Personally, I believe having cashback Credit Cards gives you the flexibility to use the cash on what you want, when you want, and this is why I’ve decided that out of the 4 options:
- Flexible Miles Credit Cards
- Direct-Earn Credit Cards
- Universal Rate – Cashback Credit Cards
- Categorised Cashback Credit Cards
The 3rd option is the easiest and simplest for your average person who wants less headache/admin. A universal 1.6% cashback with the Maybank FC Barcelona Visa Card is a really solid option. If you’re willing to put in the effort, figure out what your travel plans are likely to be and what the most optimal redemption options are given your travel plans are, then you should definitely consider the miles-earning Credit Cards – because the 1.2 mpd you earn could be more lucrative than 1.6% cashback.
Beyond that, the Categorised Cashback Credit Cards could well be even better – but they pretty much all have minimum spend requirements (sometimes per category) and maximum cashback amounts (again, sometimes per category). Personally, even someone as dedicated as me to “hacking” the game has found the game of Categorised Cashback Credit Cards simply too much to track for too little return. The Categorised ones would be great, if it weren’t for the minimum spends etc., but it really does make a huge difference to how easy it is for me as a consumer to reap the benefits to the maximum. If you’re game enough to do it, go for it. You’ll be rewarded accordingly with much higher cashbacks than 1.6% across the board!
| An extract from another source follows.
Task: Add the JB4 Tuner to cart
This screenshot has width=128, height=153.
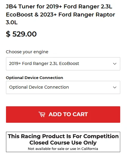Action: [63, 114]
By the way – there are also miles-earning cards that are categorised. However, they don’t tend to be as fragmented as cashback cards. The “worst” fragmenting I’ve seen is overseas vs local expenditure, and/or bonus points on Singapore Airlines expenditure or Grab expenditure.
Well, that was a long one. Let me know if you’ve got any questions – I would not be surprised if fresh questions have been triggered from reading this. Ask away!